Goal:
Reproduce every line of the material below without any changes.

[Element and text location data]
* BEGIN *

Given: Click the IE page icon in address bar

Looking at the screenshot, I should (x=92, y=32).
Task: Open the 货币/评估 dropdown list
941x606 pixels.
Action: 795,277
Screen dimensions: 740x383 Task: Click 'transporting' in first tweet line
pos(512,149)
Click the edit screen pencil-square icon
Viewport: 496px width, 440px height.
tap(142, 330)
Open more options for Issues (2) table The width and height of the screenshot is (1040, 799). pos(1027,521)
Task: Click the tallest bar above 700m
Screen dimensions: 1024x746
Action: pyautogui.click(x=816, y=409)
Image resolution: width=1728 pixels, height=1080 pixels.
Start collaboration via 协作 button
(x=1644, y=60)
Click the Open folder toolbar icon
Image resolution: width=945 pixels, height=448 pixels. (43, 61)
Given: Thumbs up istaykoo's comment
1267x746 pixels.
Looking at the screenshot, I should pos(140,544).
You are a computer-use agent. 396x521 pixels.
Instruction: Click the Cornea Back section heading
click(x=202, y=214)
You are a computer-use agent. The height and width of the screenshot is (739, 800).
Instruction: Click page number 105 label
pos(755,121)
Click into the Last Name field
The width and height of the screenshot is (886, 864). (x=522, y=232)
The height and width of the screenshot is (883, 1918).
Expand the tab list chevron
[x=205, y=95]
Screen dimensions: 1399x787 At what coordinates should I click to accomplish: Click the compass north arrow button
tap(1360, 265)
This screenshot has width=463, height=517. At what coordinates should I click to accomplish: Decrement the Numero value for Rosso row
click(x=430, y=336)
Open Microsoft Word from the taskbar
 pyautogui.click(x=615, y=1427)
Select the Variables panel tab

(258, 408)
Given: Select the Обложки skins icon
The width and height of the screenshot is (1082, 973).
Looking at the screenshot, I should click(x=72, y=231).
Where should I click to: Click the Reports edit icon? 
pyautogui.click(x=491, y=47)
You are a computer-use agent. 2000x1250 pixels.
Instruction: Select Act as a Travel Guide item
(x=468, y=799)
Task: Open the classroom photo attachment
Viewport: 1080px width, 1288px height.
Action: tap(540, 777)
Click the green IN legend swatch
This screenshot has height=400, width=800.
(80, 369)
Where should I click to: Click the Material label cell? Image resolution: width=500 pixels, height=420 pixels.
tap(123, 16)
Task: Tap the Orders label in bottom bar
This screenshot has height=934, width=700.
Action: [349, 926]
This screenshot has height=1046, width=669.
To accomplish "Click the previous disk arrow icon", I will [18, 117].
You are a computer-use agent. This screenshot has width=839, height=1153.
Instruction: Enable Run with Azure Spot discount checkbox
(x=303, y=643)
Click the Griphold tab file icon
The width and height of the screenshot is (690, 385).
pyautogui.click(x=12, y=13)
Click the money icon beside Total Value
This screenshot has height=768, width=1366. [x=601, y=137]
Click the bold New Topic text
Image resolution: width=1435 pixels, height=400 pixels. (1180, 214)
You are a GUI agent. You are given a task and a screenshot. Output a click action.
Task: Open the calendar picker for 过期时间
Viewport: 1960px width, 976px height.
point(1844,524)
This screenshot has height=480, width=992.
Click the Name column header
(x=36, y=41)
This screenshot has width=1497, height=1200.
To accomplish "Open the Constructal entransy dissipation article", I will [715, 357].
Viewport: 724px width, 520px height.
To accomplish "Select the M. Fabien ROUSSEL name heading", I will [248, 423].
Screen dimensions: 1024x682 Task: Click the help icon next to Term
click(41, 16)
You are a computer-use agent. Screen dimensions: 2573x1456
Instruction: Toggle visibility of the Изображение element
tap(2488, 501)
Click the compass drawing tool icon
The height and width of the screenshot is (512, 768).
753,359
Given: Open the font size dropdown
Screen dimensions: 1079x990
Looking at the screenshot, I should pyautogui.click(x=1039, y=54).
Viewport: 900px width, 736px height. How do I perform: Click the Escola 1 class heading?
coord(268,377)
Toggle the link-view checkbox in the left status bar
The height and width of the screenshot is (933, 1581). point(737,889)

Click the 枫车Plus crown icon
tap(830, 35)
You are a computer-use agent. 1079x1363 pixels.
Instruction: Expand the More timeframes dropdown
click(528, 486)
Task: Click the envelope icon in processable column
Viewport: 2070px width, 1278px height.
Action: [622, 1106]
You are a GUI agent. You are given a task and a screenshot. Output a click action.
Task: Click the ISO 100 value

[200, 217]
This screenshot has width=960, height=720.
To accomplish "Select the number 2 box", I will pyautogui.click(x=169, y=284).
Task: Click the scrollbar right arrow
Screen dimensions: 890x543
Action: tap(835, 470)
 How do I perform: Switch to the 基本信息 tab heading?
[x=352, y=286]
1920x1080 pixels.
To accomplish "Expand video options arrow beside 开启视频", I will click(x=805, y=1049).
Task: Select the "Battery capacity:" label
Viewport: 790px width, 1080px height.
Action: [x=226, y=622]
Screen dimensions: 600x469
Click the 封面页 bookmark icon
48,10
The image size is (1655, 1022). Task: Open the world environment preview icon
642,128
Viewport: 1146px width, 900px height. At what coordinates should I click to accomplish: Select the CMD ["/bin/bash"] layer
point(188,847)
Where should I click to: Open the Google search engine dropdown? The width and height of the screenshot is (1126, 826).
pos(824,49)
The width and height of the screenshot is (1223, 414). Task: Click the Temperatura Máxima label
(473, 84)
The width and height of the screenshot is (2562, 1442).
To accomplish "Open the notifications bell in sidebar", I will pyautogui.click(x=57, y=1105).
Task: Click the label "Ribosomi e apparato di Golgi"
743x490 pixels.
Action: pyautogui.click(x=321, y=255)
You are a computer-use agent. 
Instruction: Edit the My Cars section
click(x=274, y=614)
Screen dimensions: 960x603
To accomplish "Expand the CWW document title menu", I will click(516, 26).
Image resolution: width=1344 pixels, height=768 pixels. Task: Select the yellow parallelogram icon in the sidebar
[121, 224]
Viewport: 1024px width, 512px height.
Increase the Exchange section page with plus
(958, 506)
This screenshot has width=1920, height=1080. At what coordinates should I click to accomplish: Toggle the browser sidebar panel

* END *

The response:
Given: Click the IE page icon in address bar

Looking at the screenshot, I should (x=92, y=32).
Task: Open the 货币/评估 dropdown list
941x606 pixels.
Action: 795,277
Screen dimensions: 740x383 Task: Click 'transporting' in first tweet line
pos(512,149)
Click the edit screen pencil-square icon
Viewport: 496px width, 440px height.
tap(142, 330)
Open more options for Issues (2) table The width and height of the screenshot is (1040, 799). pos(1027,521)
Task: Click the tallest bar above 700m
Screen dimensions: 1024x746
Action: pyautogui.click(x=816, y=409)
Image resolution: width=1728 pixels, height=1080 pixels.
Start collaboration via 协作 button
(x=1644, y=60)
Click the Open folder toolbar icon
Image resolution: width=945 pixels, height=448 pixels. (43, 61)
Given: Thumbs up istaykoo's comment
1267x746 pixels.
Looking at the screenshot, I should pos(140,544).
You are a computer-use agent. 396x521 pixels.
Instruction: Click the Cornea Back section heading
click(x=202, y=214)
You are a computer-use agent. The height and width of the screenshot is (739, 800).
Instruction: Click page number 105 label
pos(755,121)
Click into the Last Name field
The width and height of the screenshot is (886, 864). (x=522, y=232)
The height and width of the screenshot is (883, 1918).
Expand the tab list chevron
[x=205, y=95]
Screen dimensions: 1399x787 At what coordinates should I click to accomplish: Click the compass north arrow button
tap(1360, 265)
This screenshot has width=463, height=517. At what coordinates should I click to accomplish: Decrement the Numero value for Rosso row
click(x=430, y=336)
Open Microsoft Word from the taskbar
 pyautogui.click(x=615, y=1427)
Select the Variables panel tab

(258, 408)
Given: Select the Обложки skins icon
The width and height of the screenshot is (1082, 973).
Looking at the screenshot, I should click(x=72, y=231).
Where should I click to: Click the Reports edit icon? 
pyautogui.click(x=491, y=47)
You are a computer-use agent. 2000x1250 pixels.
Instruction: Select Act as a Travel Guide item
(x=468, y=799)
Task: Open the classroom photo attachment
Viewport: 1080px width, 1288px height.
Action: tap(540, 777)
Click the green IN legend swatch
This screenshot has height=400, width=800.
(80, 369)
Where should I click to: Click the Material label cell? Image resolution: width=500 pixels, height=420 pixels.
tap(123, 16)
Task: Tap the Orders label in bottom bar
This screenshot has height=934, width=700.
Action: [349, 926]
This screenshot has height=1046, width=669.
To accomplish "Click the previous disk arrow icon", I will [18, 117].
You are a computer-use agent. This screenshot has width=839, height=1153.
Instruction: Enable Run with Azure Spot discount checkbox
(x=303, y=643)
Click the Griphold tab file icon
The width and height of the screenshot is (690, 385).
pyautogui.click(x=12, y=13)
Click the money icon beside Total Value
This screenshot has height=768, width=1366. [x=601, y=137]
Click the bold New Topic text
Image resolution: width=1435 pixels, height=400 pixels. (1180, 214)
You are a GUI agent. You are given a task and a screenshot. Output a click action.
Task: Open the calendar picker for 过期时间
Viewport: 1960px width, 976px height.
point(1844,524)
This screenshot has height=480, width=992.
Click the Name column header
(x=36, y=41)
This screenshot has width=1497, height=1200.
To accomplish "Open the Constructal entransy dissipation article", I will [715, 357].
Viewport: 724px width, 520px height.
To accomplish "Select the M. Fabien ROUSSEL name heading", I will [248, 423].
Screen dimensions: 1024x682 Task: Click the help icon next to Term
click(41, 16)
You are a computer-use agent. Screen dimensions: 2573x1456
Instruction: Toggle visibility of the Изображение element
tap(2488, 501)
Click the compass drawing tool icon
The height and width of the screenshot is (512, 768).
753,359
Given: Open the font size dropdown
Screen dimensions: 1079x990
Looking at the screenshot, I should pyautogui.click(x=1039, y=54).
Viewport: 900px width, 736px height. How do I perform: Click the Escola 1 class heading?
coord(268,377)
Toggle the link-view checkbox in the left status bar
The height and width of the screenshot is (933, 1581). point(737,889)

Click the 枫车Plus crown icon
tap(830, 35)
You are a computer-use agent. 1079x1363 pixels.
Instruction: Expand the More timeframes dropdown
click(528, 486)
Task: Click the envelope icon in processable column
Viewport: 2070px width, 1278px height.
Action: [622, 1106]
You are a GUI agent. You are given a task and a screenshot. Output a click action.
Task: Click the ISO 100 value

[200, 217]
This screenshot has width=960, height=720.
To accomplish "Select the number 2 box", I will pyautogui.click(x=169, y=284).
Task: Click the scrollbar right arrow
Screen dimensions: 890x543
Action: tap(835, 470)
 How do I perform: Switch to the 基本信息 tab heading?
[x=352, y=286]
1920x1080 pixels.
To accomplish "Expand video options arrow beside 开启视频", I will click(x=805, y=1049).
Task: Select the "Battery capacity:" label
Viewport: 790px width, 1080px height.
Action: [x=226, y=622]
Screen dimensions: 600x469
Click the 封面页 bookmark icon
48,10
The image size is (1655, 1022). Task: Open the world environment preview icon
642,128
Viewport: 1146px width, 900px height. At what coordinates should I click to accomplish: Select the CMD ["/bin/bash"] layer
point(188,847)
Where should I click to: Open the Google search engine dropdown? The width and height of the screenshot is (1126, 826).
pos(824,49)
The width and height of the screenshot is (1223, 414). Task: Click the Temperatura Máxima label
(473, 84)
The width and height of the screenshot is (2562, 1442).
To accomplish "Open the notifications bell in sidebar", I will pyautogui.click(x=57, y=1105).
Task: Click the label "Ribosomi e apparato di Golgi"
743x490 pixels.
Action: pyautogui.click(x=321, y=255)
You are a computer-use agent. 
Instruction: Edit the My Cars section
click(x=274, y=614)
Screen dimensions: 960x603
To accomplish "Expand the CWW document title menu", I will click(516, 26).
Image resolution: width=1344 pixels, height=768 pixels. Task: Select the yellow parallelogram icon in the sidebar
[121, 224]
Viewport: 1024px width, 512px height.
Increase the Exchange section page with plus
(958, 506)
This screenshot has width=1920, height=1080. At what coordinates should I click to accomplish: Toggle the browser sidebar panel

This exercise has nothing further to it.